**Exercise prompt:**
Find how many lines in the data below mention "computer". Give the number only.

**Supplied information:**
[Start of section]

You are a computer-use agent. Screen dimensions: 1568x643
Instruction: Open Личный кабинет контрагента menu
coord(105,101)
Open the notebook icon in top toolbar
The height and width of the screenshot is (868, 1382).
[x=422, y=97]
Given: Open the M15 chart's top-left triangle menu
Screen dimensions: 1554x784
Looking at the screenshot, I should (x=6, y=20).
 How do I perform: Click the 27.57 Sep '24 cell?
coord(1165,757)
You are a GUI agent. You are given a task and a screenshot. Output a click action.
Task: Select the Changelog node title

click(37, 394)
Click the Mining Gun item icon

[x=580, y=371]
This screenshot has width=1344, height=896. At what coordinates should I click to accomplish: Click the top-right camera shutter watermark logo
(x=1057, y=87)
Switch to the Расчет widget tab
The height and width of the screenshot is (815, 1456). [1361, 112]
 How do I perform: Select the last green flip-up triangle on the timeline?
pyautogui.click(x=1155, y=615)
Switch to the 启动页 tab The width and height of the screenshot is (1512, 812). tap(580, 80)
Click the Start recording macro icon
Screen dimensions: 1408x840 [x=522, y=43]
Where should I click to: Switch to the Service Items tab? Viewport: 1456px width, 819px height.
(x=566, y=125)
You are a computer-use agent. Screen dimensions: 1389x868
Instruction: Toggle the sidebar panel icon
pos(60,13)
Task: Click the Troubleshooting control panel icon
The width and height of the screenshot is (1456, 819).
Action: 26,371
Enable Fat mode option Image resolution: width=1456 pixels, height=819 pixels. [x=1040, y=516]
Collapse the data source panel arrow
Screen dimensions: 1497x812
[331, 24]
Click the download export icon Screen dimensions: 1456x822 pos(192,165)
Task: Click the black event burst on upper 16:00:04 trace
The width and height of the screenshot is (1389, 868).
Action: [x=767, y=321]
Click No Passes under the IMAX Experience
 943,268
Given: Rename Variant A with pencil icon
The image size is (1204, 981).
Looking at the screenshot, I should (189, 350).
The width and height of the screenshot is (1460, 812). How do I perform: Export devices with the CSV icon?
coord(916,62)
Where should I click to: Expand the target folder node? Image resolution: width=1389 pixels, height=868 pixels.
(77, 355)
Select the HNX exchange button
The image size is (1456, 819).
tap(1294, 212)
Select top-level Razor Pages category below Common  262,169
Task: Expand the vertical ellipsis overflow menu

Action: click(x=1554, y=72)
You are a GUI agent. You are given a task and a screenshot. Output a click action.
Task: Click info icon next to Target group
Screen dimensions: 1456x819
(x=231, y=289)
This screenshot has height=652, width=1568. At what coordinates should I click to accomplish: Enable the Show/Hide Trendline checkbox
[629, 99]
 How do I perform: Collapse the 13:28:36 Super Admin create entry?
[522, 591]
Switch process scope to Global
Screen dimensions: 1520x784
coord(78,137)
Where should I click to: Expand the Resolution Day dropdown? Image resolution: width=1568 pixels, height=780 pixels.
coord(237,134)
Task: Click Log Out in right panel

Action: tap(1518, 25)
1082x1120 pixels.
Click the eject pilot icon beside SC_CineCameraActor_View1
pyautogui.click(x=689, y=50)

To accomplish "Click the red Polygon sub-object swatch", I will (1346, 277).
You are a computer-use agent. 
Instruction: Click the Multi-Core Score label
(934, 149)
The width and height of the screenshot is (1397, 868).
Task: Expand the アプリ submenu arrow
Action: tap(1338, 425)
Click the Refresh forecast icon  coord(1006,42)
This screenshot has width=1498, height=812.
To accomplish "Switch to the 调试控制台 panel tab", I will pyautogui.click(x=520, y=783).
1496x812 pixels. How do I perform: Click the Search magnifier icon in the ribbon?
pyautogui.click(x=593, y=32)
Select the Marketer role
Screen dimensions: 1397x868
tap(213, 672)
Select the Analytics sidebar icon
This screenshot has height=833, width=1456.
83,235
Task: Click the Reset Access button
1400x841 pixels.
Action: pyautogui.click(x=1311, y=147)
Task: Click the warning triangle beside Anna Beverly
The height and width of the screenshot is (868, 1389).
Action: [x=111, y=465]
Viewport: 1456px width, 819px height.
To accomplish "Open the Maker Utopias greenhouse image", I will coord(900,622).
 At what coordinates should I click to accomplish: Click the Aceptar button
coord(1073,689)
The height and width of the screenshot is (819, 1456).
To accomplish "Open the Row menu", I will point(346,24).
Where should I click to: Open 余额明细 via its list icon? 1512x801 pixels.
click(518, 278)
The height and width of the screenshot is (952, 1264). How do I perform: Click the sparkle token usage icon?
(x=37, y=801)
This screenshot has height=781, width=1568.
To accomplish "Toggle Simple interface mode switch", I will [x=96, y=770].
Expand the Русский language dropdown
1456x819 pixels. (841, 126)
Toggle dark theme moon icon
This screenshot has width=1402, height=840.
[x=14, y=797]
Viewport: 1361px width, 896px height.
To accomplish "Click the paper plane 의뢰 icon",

[End of section]

**Result of the task:**
3